Experts are warning that AI tools with embedded bias should be treated like contaminated medical products and routinely audited or pulled unless validated — a call that puts lab supervisors squarely in charge of algorithm governance. UNC research on AI trustworthiness reinforces the need for transparent validation, human oversight, and staff training before clinical deployment. (chiefhealthcareexecutive.com) (unc.edu)
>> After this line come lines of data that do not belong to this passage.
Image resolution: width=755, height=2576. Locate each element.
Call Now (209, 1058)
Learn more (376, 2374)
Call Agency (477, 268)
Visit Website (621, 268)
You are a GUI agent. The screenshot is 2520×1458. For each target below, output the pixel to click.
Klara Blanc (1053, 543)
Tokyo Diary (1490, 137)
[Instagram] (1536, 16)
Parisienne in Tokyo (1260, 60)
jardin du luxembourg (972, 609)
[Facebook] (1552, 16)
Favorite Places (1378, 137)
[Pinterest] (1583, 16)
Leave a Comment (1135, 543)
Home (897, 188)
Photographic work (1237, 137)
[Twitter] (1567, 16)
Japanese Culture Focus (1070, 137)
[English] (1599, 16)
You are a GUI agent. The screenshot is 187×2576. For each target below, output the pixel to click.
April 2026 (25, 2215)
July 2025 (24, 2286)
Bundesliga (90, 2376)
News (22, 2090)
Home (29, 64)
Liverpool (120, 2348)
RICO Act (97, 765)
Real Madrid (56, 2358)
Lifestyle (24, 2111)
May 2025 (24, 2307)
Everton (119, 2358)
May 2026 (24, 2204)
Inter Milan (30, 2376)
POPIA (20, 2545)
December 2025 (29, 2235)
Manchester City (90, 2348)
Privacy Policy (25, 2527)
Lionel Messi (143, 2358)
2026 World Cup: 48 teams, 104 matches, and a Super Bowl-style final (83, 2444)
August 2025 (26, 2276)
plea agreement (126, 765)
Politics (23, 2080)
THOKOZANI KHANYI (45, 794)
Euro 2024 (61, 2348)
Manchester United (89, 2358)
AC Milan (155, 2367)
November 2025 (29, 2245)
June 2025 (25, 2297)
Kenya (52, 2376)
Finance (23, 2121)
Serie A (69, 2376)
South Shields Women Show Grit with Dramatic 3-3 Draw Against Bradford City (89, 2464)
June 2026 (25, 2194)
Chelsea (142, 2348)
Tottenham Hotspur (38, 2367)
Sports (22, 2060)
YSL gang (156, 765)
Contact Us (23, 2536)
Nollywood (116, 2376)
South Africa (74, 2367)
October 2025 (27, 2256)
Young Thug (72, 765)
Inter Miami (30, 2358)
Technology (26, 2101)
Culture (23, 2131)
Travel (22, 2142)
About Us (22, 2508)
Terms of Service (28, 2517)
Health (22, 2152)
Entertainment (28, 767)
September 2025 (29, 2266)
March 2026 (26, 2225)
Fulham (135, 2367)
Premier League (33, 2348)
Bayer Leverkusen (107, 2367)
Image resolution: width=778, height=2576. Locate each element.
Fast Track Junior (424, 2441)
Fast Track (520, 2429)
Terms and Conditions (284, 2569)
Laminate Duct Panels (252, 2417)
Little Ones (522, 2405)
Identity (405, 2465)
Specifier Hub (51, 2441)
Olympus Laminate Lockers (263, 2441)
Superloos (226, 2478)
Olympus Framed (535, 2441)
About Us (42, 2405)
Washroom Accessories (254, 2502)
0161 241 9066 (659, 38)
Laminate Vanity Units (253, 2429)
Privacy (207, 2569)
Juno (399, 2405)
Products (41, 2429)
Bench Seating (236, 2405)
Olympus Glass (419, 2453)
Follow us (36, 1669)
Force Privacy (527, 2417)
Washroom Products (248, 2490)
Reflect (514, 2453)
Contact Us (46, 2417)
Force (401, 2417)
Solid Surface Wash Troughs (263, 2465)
Avishkar Sharma, director of artificial intelligence at Jefferson Health and an AI researcher at Stanford, told a HIMSS Global Health audience that biased clinical AI should be pulled “like a contaminated batch of propofol” and urged institutions to “be the chief ethical officer of your data.” (chiefhealthcareexecutive.com) Viviane Ito, a third‑year doctoral student at UNC’s School of Information and Library Science, is testing how patients interact with AI health information and was named a 2025 Google Ph.D. Fellow in Human‑Computer Interaction for her work on chatbot trustworthiness. (unc.edu) A multi‑institutional UNC analysis of more than 500 FDA‑authorized AI medical devices found roughly half lacked published clinical validation data, and the group reported FDA annual AI device authorizations rose from 2 in 2016 to about 69 per year. (news.unchealthcare.org) ECRI placed AI among the top patient‑safety hazards for 2025, and CEO Marcus Schabacker warned that large health systems often lack governance to oversee AI use and called for disclosure akin to “nutrition labels” for AI tools. (chiefhealthcareexecutive.com) The Organ Procurement and Transplantation Network moved to ban race‑inclusive eGFR calculations and approved wait‑time modifications starting Jan. 5, 2023; a subsequent quasi‑experimental analysis published in JAMA Internal Medicine reported short‑term increases in kidney transplant rates among Black candidates after those policy changes. (unos.org) Regulatory and consensus guidance is converging on lifecycle controls: FDA draft guidance now asks developers to describe postmarket monitoring and user training plans, the FUTURE‑AI consortium published 30 best‑practice items for trustworthy healthcare AI, and IHI and NHS guidance all call for clinician training tied to deployment. (fda.gov) Sharma recommended that hospitals form cross‑functional audit communities now rather than await federal rules, and UNC researchers explicitly urged manufacturers and regulators to conduct and publish clinical validation studies to support transparency before clinical rollout. (chiefhealthcareexecutive.com)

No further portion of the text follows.